▸ Goal of the exercise: Only lines that contain the word "green" belong in the answer; copy them from the records below.

*** Opening Dataset content ***

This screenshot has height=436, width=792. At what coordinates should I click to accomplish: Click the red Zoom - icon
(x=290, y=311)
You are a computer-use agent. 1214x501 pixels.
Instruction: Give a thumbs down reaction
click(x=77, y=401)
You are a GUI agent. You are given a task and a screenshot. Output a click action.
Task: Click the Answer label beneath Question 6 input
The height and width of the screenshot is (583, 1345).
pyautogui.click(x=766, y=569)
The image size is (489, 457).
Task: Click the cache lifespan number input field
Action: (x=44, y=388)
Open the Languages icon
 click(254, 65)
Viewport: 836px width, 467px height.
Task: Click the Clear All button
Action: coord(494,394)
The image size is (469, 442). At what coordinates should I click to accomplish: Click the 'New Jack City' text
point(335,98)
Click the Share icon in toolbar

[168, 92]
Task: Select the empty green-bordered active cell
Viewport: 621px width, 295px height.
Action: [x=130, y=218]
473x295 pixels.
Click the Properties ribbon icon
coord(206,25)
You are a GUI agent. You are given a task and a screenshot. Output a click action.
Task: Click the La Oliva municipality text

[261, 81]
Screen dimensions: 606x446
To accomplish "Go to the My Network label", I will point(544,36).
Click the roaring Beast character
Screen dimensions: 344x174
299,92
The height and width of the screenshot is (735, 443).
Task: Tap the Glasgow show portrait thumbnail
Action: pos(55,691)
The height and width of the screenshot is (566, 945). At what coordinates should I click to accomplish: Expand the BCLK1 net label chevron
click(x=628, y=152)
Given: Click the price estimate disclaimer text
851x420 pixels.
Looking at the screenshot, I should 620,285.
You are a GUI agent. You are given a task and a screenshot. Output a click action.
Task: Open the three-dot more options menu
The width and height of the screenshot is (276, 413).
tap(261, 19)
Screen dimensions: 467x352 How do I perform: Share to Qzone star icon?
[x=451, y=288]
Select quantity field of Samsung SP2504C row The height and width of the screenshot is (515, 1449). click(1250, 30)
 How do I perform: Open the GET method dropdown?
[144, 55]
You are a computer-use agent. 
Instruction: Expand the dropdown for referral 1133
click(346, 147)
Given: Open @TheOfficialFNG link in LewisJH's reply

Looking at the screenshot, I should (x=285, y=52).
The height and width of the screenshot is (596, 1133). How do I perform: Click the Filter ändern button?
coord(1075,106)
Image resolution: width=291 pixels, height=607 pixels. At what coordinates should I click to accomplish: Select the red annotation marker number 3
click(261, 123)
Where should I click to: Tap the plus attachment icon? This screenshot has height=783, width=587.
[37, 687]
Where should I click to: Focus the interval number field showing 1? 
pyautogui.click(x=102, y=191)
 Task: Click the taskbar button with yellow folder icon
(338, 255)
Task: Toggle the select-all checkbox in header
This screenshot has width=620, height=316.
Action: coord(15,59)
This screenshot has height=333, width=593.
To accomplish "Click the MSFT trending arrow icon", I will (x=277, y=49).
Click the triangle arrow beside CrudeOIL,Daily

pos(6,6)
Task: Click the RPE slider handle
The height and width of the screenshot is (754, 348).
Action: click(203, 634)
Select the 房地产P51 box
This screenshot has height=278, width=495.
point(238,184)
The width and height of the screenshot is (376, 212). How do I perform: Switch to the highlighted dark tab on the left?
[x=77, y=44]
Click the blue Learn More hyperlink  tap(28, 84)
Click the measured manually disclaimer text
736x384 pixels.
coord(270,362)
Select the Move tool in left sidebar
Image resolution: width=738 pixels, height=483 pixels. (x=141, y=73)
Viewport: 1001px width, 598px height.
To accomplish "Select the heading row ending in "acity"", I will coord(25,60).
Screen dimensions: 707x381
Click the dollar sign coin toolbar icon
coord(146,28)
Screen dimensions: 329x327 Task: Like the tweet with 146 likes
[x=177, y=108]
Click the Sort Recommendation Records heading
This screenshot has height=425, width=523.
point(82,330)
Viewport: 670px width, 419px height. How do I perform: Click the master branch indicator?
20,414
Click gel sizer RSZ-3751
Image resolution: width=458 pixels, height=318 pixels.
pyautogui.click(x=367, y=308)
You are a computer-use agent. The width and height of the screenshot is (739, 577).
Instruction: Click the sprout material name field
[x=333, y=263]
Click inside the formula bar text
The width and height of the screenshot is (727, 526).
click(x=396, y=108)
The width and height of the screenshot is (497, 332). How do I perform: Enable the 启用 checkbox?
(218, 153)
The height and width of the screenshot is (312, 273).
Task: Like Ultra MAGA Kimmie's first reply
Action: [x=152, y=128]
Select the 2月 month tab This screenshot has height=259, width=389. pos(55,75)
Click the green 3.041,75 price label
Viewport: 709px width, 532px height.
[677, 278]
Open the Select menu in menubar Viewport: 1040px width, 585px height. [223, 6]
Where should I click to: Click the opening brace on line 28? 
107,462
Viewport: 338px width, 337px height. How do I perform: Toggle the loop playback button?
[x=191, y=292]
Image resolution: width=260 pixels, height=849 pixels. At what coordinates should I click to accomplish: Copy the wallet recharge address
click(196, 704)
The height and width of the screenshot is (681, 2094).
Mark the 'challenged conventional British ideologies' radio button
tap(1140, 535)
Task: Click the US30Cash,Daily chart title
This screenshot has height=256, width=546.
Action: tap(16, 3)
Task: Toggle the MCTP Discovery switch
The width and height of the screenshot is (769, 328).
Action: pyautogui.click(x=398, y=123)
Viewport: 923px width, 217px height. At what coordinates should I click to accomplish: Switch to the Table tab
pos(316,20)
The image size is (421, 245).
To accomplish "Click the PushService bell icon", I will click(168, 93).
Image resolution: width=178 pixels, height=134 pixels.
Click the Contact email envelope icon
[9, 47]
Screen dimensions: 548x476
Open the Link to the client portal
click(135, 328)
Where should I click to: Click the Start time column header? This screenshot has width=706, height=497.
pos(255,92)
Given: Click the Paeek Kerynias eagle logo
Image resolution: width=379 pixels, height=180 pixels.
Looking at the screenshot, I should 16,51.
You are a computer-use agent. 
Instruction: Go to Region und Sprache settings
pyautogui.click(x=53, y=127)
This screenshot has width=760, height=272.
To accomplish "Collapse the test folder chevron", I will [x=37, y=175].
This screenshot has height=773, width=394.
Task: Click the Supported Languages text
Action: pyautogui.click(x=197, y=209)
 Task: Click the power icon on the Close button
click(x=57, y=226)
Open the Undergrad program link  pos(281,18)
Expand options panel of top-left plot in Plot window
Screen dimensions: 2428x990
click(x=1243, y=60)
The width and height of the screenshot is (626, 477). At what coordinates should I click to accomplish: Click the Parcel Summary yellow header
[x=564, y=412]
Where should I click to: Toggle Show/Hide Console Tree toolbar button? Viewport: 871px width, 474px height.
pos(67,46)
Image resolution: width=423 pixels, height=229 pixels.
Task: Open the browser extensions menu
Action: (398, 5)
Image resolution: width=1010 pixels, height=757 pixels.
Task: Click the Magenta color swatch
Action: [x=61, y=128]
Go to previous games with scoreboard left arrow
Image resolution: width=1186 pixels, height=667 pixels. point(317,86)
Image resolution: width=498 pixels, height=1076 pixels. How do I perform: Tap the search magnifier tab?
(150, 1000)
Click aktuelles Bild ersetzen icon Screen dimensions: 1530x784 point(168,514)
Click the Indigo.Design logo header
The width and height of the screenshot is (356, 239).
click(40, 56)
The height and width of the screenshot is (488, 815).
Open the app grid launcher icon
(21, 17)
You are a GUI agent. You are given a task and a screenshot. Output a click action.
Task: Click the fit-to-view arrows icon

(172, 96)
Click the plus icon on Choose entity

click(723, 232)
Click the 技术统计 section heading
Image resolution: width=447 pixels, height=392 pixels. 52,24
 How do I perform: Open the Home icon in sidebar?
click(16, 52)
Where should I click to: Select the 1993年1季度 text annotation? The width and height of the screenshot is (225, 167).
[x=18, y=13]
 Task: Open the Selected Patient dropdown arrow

*** Closing Dataset content ***

▸ Response for this exercise:
Task: Select the empty green-bordered active cell
Click the green 3.041,75 price label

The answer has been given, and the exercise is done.